The panel advises the SEC on matters relating to private companies and public companies with less than $250 million in market value. At its October 5, 2016, meeting, the committee struggled with ways to reduce the ethnic, socioeconomic, and gender homogeny of boards without resorting to quotas or so-called “name-and-shame” tactics aimed at individual companies.

In 2009, the SEC issued Release No. 33-9089, Proxy Disclosure Enhancements. The release’s requirements included one that called on public companies to provide information regarding their consideration of diversity in the director selection process. Release No. 33-9089 sidestepped the issue of actually defining diversity, however, concluding that companies “should be allowed to define diversity in ways that they consider appropriate.”

In a speech in late June in San Francisco, SEC Chair Mary Jo White said the agency staff is preparing a recommendation on amendments to the rule “to require companies to include in their proxy statements more meaningful board diversity disclosures on their board members and nominees where that information is voluntarily self-reported by directors.”

“Some may oppose even minimally more prescriptive diversity disclosure requirements,” White said. “My view is that the SEC has a responsibility to ensure that our disclosure rules are serving their intended purpose of meaningfully informing investors. This rule does not, and it should be changed.”

Stephen Graham, who cochairs the Advisory Committee on Small and Emerging Companies, acknowledged the challenges in defining diversity, but said that “an adequate definition is needed.”

“It doesn’t have to be race, ethnicity, gender,” Graham said. “But I think that race, ethnicity and gender have to be part of the conversation.”

He said boards are often lacking in diversity “because they really aren’t paying attention.” While some countries have mandated diversity quotas on boards, “even if we were in a position to impose quotas, I wouldn’t be in favor of that.”

Committee members echoed Graham’s opposition to quotas, and they also were reluctant to support a disclosure regime based on identifying and publicizing diversity failures at specific companies, a practice known as “name and shame.”

Cochair Sara Hanks mentioned the negative publicity surrounding a newly public company in Silicon Valley that was widely panned for having an all-male board. “No one needed to ‘name and shame’ them from a government point of view, because Twitter did it for them,” she said. Hanks did not identify the company in question.
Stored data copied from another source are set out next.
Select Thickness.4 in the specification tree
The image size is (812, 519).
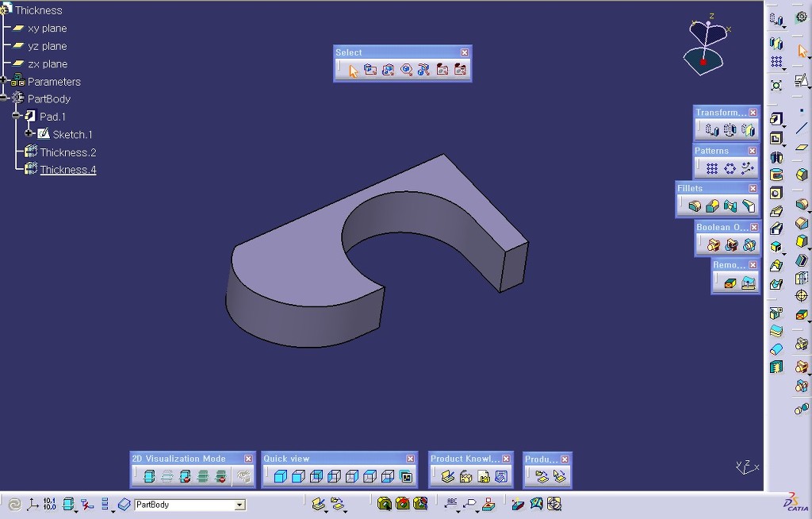(x=68, y=170)
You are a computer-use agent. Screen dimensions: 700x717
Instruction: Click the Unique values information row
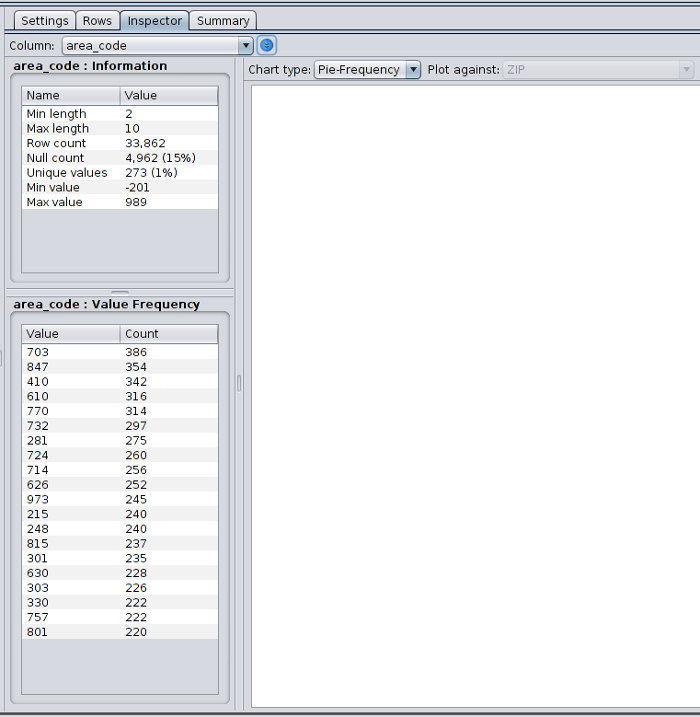(119, 173)
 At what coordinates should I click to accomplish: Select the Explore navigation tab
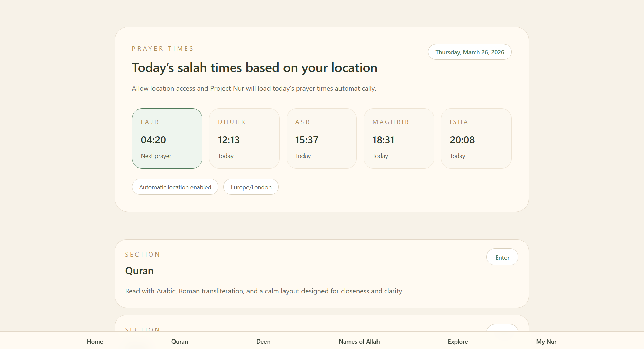tap(458, 341)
Twitter itself was attacked in 2013 over its all-male board. Later that year, it added former Pearson PLC CEO Marjorie Scardino to the board. It has since named two more women as directors: BET Chairman and CEO Debra Lee and tech entrepreneur Martha Lane Fox.

Panelist Patrick Reardon suggested the only way to improve board diversity is by making an economic case to companies themselves. “If you can package this, and go to somebody with ‘this is good for business,’ not ‘you’re going to get embarrassed,’ or ‘you’re going to get shamed for this’...that’s an easy one to sell,” he said.